When it comes to nutrients and energy, carbohydrates are used as our primary energy source, and unlike other organs and tissues, the brain is solely dependent on glucose to function efficiently. How our blood glucose levels respond to eating carbohydrate foods depends on the amount, type and our bodies ability to control them. Refined carbohydrate foods such as lollies, chocolate, biscuits and potato chops are quick digesting and cause large rises in blood glucose levels followed by a quick drop, which often leaves you feeling hungrier. Including nutrient-rich carbohydrate foods such as wholegrain breads, grains and cereals digested slower and thus cause a smaller rise in blood glucose levels overtime and will help manage hunger levels.

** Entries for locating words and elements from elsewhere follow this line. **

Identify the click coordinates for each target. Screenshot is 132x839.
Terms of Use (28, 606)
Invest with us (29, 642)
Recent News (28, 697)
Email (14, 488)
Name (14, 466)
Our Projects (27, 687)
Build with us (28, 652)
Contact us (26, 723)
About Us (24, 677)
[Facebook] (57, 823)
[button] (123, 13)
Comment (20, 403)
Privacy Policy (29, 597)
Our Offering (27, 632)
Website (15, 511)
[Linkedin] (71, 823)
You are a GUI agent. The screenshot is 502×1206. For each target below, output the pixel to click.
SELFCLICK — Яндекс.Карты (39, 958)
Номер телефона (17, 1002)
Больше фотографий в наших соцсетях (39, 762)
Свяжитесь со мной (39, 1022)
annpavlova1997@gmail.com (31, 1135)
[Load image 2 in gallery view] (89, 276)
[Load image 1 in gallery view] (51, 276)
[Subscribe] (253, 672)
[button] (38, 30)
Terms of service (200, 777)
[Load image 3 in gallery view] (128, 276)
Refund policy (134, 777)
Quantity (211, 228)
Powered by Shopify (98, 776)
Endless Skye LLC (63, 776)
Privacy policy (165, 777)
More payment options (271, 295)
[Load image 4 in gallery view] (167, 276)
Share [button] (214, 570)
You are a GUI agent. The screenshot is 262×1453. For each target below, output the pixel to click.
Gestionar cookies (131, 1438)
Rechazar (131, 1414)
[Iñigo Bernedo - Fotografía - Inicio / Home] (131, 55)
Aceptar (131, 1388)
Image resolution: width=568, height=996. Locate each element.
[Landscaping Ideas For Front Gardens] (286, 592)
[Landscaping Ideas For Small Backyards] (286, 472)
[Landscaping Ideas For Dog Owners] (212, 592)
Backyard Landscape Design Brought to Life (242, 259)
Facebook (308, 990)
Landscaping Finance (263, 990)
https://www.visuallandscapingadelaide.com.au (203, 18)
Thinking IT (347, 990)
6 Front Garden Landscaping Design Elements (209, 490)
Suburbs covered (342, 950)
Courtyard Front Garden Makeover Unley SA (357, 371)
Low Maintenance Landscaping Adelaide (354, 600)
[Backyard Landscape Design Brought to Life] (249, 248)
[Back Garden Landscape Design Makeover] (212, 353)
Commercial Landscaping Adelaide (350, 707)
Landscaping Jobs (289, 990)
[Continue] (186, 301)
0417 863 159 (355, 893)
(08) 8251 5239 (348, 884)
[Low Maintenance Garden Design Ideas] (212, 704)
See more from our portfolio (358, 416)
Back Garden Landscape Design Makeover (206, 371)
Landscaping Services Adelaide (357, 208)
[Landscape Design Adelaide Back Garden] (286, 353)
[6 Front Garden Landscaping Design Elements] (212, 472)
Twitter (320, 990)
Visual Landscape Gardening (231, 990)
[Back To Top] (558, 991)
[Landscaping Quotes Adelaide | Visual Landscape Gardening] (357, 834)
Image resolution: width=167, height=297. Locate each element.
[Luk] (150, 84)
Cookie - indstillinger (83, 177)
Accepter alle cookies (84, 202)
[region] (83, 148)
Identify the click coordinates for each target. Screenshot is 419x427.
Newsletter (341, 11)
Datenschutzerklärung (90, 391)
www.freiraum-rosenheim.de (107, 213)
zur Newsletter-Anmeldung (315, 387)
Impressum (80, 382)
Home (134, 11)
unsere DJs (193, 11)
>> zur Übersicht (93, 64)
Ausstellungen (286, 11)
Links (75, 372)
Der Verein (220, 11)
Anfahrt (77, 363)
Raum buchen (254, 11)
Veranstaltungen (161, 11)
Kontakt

4. Abdo pain, bloating and diarrhoea are not just caused by dairy products.

When people have abdominal pain, bloating and diarrhoea, they can be quick to blame dairy products (or grains). But these symptoms can also be caused by stress, medications and inadequate exercise.

Dairy products are an important source of calcium and protein, as well as potassium, phosphorus, magnesium, vitamin A, riboflavin, Vitamin B12 and Zinc. By including dairy products, you can milk an array of health benefits such as a reduced risk of heart disease, stroke, high blood pressure, Type 2 Diabetes and some cancers.

Even if you have lactose intolerance, the good news is that you don’t need to cut out dairy. In fact, by including dairy products you may be able to increase your tolerance to them. Research has shown that by either spreading your dairy intake over the course of the day, or starting to consume small amounts daily and then upping it weekly can build up your tolerance.

5. Favourite foods

Cut out dairy? There goes my cheese, and my gelato and icecream (and my KitchenAid icecream bowl)

Cut out cereals and grains? What is going to go with my smashed avo, or my cheese, or my curry? I’m sorry, whilst I do love sweet potato toast, it’s not the same as my favourite capeseed bread, and cauliflower rice doesn’t cut it.

Cut out vegetables? I will die without pumpkin.

Cut out fruit? Sorry, summer smoothie bowls don’t exist without fruit.

We all have favourite foods. And regardless of whether they are core food or non-core foods, they can all be enjoyed within a balanced eating pattern. I personally love being able to make up a cheese platter, pour a nice glass of wine and enjoy good company or a board game. This is a social past time that I really enjoy, and it’s not an everyday thing.  Unless there is a medical reason I need to cut out cheese, why should I give up the occasional indulgence in Mersey Valley?